Since the discovery of C4 photosynthesis in the 1960s, significant amounts of research have been conducted into the study of the biochemistry, development and genetics of C4 photosynthesis, as summarized by a number of excellent reviews (Nelson and Langdale 1992; Sheen 1999; Edwards et al. 2004; Hibberd and Covshoff 2010). Biochemically, the major difference between C3 and C4 photosynthesis is that C4 photosynthesis has a CO2 concentrating mechanism, which increases the CO2 concentration around Rubsico and correspondingly depresses photorespiration and increases the net CO2 fixation rate (A). The CO2 concentrating mechanism depends on the cooperation of two specialized cell types, i.e. the bundle sheath (BS) and mesophyll (M) cells. In BS cells, the concentration of Rubisco is high while PSII activity is low; whereas in M cells, the concentration of PEP carboxylase (PEPC), PSII and PSI activities are all maintained at high levels (Sage 2004). Besides the differences in biochemistry between these two cell types, C4 plants have also evolved an efficient metabolite transportation system between the two cell types (Leegood 1999); furthermore, the cell wall of bundle sheath cells are thickened to form a Kranz structure.
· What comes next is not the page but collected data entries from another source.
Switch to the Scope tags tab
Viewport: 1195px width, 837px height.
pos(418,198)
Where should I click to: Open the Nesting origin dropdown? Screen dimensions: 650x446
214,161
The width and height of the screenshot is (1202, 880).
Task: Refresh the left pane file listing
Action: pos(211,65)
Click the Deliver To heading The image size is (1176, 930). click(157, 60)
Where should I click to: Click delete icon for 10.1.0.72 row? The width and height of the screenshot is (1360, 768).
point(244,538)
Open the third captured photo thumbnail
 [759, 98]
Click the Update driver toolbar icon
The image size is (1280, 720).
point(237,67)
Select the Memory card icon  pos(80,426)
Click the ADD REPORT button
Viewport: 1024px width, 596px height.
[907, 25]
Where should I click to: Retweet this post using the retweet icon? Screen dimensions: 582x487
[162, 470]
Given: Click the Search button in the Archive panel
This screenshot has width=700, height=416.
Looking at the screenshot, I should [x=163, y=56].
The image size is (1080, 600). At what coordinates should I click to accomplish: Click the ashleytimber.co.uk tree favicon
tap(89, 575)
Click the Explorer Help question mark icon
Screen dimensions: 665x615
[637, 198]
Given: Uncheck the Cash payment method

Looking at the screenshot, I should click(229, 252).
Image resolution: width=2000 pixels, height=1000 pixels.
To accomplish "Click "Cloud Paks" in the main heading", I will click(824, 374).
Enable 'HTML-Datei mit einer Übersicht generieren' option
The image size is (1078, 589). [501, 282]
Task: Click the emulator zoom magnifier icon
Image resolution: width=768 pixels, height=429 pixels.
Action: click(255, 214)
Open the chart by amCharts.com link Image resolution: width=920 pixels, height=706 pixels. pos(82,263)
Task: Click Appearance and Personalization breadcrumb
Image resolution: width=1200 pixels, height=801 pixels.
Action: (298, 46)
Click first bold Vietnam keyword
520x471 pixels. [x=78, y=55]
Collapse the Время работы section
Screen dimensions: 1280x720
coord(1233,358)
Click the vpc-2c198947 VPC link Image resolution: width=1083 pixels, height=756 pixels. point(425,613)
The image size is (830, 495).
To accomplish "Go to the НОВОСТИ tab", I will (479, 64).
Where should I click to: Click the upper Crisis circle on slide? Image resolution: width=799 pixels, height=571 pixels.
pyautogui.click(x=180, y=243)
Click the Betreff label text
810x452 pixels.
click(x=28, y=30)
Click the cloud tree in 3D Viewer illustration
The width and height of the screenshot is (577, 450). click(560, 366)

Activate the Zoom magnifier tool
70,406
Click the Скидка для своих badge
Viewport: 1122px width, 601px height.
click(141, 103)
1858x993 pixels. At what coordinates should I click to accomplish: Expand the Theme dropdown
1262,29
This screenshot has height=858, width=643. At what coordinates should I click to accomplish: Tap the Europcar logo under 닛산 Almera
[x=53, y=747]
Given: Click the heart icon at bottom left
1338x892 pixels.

Much effort has been put into engineering the enzymes involved in the C4 photosynthetic pathway into rice. So far, many enzymes involved in the C4 photosynthesis have been engineered into rice either independently or in combination (Taniguchi et al. 2008). These enzymes include phosphoenolpyruvate carboxylase (PEPC) (Ku et al. 1999), maize C4 specific pyruvate, orthophosphate dikinase (PPDK) (Fukayama et al. 2001), the rice C3 specific NADP-malic enzyme (ME) (Taniguchi et al. 2008) and the sorghum NADP-malate dehydrogenase (MDH) (Taniguchi et al. 2008). Overexpression individually of PPDK, MDH or ME did not affect photosynthesis, while in the case of PEPC, photosynthesis was slightly reduced. The reduction in photosynthesis in PEPC overexpression lines was restored by the combined overproduction of PPDK, ME, and MDH (Taniguchi et al. 2008). In the line with four enzymes over-expressed, the extent of photosynthetic rate restoration was more marked at higher CO2 concentrations, suggesting that even overproduction of all four enzymes did not concentrate CO2 inside the chloroplasts (Taniguchi et al. 2008). All these efforts, though did not generate the desired “C4-ness”, i.e. CO2 concentrating mechanism, they however provided valuable insights for current C4 rice research. Firstly, to engineer a C4 rice, we need to identify those critical features absolutely required to achieve the high efficiency of C4 photosynthesis. Secondly, a successful C4 rice needs to coordinate interactions between new “implanted” foreign components with the existing cellular metabolism, i.e. to ensure that the C4 CO2 fixing mechanism functions within the cellular metabolic environment that previously utilised an inefficient C3 photosynthetic system and correspondingly lower carbon fluxes. Thirdly, C4 rice requires the proper formation of a Kranz anatomy to realize a CO2 concentrating mechanism and increased photosynthetic rate.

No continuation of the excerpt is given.